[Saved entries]

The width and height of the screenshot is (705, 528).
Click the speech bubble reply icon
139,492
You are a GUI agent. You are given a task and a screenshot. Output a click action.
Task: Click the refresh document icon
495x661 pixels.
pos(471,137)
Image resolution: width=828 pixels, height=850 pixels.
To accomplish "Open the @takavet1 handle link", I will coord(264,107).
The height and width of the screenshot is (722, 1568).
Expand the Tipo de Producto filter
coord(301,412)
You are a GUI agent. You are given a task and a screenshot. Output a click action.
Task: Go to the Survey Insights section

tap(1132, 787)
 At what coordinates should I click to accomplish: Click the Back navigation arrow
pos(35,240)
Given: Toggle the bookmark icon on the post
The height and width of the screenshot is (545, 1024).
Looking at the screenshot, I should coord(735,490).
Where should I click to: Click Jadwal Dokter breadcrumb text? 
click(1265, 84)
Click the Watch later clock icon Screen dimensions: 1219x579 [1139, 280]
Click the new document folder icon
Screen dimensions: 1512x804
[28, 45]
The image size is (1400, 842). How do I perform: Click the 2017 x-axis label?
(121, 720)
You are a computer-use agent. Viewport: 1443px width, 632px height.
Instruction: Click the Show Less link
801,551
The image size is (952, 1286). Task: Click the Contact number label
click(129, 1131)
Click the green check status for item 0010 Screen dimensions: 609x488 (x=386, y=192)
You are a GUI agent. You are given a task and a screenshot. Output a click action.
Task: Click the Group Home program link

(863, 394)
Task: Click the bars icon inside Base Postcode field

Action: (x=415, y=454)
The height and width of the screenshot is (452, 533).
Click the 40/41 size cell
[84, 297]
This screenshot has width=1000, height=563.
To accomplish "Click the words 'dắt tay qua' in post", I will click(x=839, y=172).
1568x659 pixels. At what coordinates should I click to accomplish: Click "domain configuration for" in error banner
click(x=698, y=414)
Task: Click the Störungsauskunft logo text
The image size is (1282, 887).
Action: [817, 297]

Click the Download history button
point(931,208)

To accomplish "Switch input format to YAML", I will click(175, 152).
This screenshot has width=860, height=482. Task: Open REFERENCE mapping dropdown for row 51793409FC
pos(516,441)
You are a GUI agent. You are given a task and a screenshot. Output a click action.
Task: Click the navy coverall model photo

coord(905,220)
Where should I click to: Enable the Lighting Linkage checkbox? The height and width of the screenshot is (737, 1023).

Required work » Copy out exactly the lines from the one containing "Click the Download history button" through the last line above, keeping both end lines.

Expected output »
Click the Download history button
point(931,208)

To accomplish "Switch input format to YAML", I will click(175, 152).
This screenshot has width=860, height=482. Task: Open REFERENCE mapping dropdown for row 51793409FC
pos(516,441)
You are a GUI agent. You are given a task and a screenshot. Output a click action.
Task: Click the navy coverall model photo

coord(905,220)
Where should I click to: Enable the Lighting Linkage checkbox? The height and width of the screenshot is (737, 1023).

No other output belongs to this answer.